* **Elenco compiti**:
1. Elenca tutti gli anni citati nel testo su Medici Senza Frontiere in Liberia, ciascuno una sola volta e in ordine cronologico.
2. Prosegui il testo su Medici Senza Frontiere in Liberia a partire dalla sua ultima frase.

* **Brano fornito**:
Le soluzioni degli altri
Venezia è unica. Ma non è l’unica. E non è sola.
Quando finisce l’emergenza restano le vite degli individui, con traumi profondi e drammatici.
Quando finisce l’emergenza, quando le organizzazioni umanitarie di tutto il mondo smantellano le proprie strutture perché “il pericolo è cessato”, sia esso una guerra, una pestilenza o una carestia, restano le vite degli individui. Vite che hanno subito traumi, spesso traumi profondi e drammatici: la fine dell’epidemia di Ebola in Africa occidentale nel 2016 ha lasciato pesanti eredità che incidono non poco sulle vite delle persone, sulle vite delle famiglie, delle comunità. Chi ha visto morire i parenti e gli amici, chi è stato isolato dalla propria comunità che lo addita come untore, chi fa fatica a ritrovare una dimensione di quotidiana abitudine, chi ancora vive l’incubo, la paura, l’insicurezza. Il dramma di Ebola non termina con la fine dell’epidemia ma ha strascichi lunghi, abissali, che lasciano ferite aperte e profonde nell’animo e nella psiche delle persone.
Arrivata in Liberia nel 1990 l’organizzazione umanitaria internazionale Medici Senza Frontiere ha fornito assistenza medica durante le due guerre civili, convertendo le proprie attività quando nel 2014 tornò per rispondere all’epidemia. Sconfitto Ebola, nella seconda metà del 2016 l’organizzazione ha smantellato buona parte delle strutture cliniche che avevano gestito l’emergenza scegliendo però di lasciare un presidio e l’eredità più preziosa possibile: la consapevolezza della prevenzione, la Survivor Clinic e il Mental Health Project, per cui alcune di queste strutture sono state riconvertite per fornire assistenza ai sopravvissuti all’epidemia e, più in generale, a persone afflitte da problemi psichici e psicologici. Il progetto è nato nel 2017: «Le persone afflitte da psicosi, depressione grave o altri disturbi» spiega a Flow Elisabeth Jaussaud, capomissione di MSF a Monrovia, «sono meno in grado di prendersi cura di se stesse, della propria famiglia e di gestire la vita quotidiana. I familiari fanno davvero fatica a reagire, sostenere e aiutare il parente afflitto da problemi psichici, soprattutto quando non sono disponibili cure di alcun tipo: è qui che noi interveniamo».

* **Righe fornite**:
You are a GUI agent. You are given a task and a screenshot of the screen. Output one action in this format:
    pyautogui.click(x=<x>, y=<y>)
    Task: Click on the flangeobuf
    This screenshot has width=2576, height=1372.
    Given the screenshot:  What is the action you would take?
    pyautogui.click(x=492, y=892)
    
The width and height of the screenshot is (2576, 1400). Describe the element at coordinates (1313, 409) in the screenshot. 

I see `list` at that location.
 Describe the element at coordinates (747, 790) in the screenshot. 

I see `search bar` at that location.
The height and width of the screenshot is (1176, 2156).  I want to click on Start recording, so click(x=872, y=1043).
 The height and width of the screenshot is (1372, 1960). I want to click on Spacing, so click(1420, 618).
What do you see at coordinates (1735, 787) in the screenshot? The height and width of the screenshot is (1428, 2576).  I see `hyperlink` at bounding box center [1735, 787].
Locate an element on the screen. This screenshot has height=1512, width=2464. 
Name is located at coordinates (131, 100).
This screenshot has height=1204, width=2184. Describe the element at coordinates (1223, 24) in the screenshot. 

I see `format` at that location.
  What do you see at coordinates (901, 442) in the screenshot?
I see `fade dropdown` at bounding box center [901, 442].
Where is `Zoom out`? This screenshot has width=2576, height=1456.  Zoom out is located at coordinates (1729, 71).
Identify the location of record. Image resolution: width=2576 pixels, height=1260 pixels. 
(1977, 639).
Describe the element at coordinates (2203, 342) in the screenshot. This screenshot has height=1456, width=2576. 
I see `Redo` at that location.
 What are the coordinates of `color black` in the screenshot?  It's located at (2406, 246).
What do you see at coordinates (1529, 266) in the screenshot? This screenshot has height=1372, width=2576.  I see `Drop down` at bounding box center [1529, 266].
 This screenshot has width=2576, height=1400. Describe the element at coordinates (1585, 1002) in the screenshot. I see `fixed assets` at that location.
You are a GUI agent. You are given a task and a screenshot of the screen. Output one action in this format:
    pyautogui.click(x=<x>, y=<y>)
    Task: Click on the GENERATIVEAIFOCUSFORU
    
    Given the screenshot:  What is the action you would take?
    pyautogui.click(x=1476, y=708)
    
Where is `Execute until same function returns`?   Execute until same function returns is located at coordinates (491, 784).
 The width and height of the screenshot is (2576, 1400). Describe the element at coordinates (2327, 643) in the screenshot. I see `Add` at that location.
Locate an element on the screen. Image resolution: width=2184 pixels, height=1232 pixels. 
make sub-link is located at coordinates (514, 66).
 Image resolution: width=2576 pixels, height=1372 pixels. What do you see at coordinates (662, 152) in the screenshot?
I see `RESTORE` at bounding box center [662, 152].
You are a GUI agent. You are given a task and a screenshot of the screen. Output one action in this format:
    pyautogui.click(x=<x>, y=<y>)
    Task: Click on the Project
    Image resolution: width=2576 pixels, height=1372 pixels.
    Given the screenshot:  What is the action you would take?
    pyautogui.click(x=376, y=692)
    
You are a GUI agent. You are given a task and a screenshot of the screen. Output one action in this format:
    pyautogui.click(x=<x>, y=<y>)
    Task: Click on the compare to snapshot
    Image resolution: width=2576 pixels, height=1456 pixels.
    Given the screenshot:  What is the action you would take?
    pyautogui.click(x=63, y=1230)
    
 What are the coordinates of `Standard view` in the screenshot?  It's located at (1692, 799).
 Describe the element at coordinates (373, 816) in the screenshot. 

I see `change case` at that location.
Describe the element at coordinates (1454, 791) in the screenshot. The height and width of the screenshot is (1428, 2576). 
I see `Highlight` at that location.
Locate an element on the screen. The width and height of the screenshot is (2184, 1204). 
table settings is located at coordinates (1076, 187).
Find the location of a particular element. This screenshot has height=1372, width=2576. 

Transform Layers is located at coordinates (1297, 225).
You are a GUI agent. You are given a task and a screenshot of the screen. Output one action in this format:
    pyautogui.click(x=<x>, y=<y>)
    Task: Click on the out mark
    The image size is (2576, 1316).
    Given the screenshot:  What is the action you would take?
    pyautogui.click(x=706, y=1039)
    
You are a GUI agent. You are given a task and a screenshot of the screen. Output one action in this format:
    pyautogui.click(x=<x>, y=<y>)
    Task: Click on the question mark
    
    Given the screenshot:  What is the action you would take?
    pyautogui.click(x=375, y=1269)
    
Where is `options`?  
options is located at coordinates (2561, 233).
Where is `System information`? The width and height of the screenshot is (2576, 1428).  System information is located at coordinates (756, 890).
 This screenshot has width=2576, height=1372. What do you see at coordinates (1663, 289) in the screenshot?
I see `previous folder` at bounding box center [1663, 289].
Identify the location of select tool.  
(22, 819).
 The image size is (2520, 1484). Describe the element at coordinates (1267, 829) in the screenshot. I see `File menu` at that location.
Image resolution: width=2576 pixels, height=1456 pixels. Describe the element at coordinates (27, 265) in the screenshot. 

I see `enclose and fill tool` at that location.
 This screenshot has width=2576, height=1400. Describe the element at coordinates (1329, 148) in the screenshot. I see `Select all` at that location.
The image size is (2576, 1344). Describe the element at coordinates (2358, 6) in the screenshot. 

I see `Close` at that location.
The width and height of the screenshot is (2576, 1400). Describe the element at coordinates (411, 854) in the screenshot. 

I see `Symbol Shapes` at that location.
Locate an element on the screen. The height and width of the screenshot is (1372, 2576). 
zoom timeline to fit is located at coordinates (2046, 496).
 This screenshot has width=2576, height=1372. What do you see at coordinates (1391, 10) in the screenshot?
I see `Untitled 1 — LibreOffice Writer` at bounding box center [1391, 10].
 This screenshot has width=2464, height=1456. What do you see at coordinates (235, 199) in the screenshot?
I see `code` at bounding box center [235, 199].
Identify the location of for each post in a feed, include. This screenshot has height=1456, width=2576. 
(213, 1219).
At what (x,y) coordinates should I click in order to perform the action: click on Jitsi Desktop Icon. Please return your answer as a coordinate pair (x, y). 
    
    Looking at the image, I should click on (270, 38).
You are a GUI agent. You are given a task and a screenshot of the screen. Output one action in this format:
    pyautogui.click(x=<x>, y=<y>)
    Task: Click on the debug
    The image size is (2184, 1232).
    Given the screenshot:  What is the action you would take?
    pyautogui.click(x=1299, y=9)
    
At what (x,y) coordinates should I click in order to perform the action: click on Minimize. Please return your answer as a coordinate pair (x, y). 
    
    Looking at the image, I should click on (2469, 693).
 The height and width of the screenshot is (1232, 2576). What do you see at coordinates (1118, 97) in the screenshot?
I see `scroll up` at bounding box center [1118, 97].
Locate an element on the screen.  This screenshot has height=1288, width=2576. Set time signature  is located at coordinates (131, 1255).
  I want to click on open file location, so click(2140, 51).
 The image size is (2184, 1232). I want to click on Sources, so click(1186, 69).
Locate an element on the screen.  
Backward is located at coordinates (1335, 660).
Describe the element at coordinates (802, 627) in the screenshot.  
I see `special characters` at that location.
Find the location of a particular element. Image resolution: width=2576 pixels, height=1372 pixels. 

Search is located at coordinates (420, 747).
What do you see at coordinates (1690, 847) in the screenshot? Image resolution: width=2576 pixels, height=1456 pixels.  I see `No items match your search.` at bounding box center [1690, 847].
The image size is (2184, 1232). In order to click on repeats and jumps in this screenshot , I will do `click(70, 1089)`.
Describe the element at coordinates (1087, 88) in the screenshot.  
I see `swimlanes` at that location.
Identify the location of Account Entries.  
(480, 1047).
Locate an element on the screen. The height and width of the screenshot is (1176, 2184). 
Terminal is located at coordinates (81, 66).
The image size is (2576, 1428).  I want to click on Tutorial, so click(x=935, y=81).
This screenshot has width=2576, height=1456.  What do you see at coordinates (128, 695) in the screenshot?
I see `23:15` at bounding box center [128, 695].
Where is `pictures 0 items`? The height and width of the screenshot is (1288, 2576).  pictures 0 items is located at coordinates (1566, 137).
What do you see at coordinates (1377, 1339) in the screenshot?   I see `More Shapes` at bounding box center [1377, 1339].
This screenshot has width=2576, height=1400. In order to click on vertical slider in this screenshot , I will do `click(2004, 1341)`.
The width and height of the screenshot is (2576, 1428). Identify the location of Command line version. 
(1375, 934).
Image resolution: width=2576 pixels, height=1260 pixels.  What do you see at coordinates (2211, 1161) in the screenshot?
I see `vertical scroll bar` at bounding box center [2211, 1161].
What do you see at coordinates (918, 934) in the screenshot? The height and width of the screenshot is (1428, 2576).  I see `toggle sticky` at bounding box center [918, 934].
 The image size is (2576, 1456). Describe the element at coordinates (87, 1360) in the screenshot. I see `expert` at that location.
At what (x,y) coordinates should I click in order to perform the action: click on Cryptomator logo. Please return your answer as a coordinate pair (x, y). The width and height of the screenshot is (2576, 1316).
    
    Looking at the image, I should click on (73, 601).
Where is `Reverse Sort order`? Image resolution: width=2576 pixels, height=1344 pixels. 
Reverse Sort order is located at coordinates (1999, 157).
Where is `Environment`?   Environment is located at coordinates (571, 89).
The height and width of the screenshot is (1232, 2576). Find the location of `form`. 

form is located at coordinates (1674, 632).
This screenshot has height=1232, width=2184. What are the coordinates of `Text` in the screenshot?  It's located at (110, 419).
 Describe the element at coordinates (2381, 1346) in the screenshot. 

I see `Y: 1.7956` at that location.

* **Risultati in ordine**:
1. 1990, 2014, 2016, 2017

2.
Il Mental Health Project non si occupa solo di problemi psichici e di disturbo di stress post-traumatico ma anche di epilessia. È un’attività che non si limita alla cura, processo questo che spesso deve scontrarsi con difficoltà logistiche enormi, ma che si declina anche con l’educazione alla consapevolezza, l’educazione alla scienza medica e alla compassione (dal latino patire-con).
Con un solo ospedale psichiatrico e solo due medici specializzati in psichiatria presenti in tutto il Paese, la Repubblica di Liberia offre servizi molto limitati agli utenti. La collaborazione tra il Ministero della Salute e Medici Senza Frontiere è, in questo senso, l’avanguardia di un servizio che altrimenti semplicemente non esisterebbe. Spiega Elisabeth Jaussaud che «abbiamo centri di assistenza a Bensonville, Bromley, Clara Town, Pipeline e West Point, e nove medici formati da noi che forniscono supporto e cure ai pazienti» sia a domicilio che in strutture dove non si curano solo le persone ma si aiutano i familiari a comprenderne le condizioni, a sostenere le terapie, a superare lo stigma culturale e la paura.
La follia e i disturbi mentali, in Africa ma anche in Europa, spesso difficilmente sono accettati dalle comunità di riferimento.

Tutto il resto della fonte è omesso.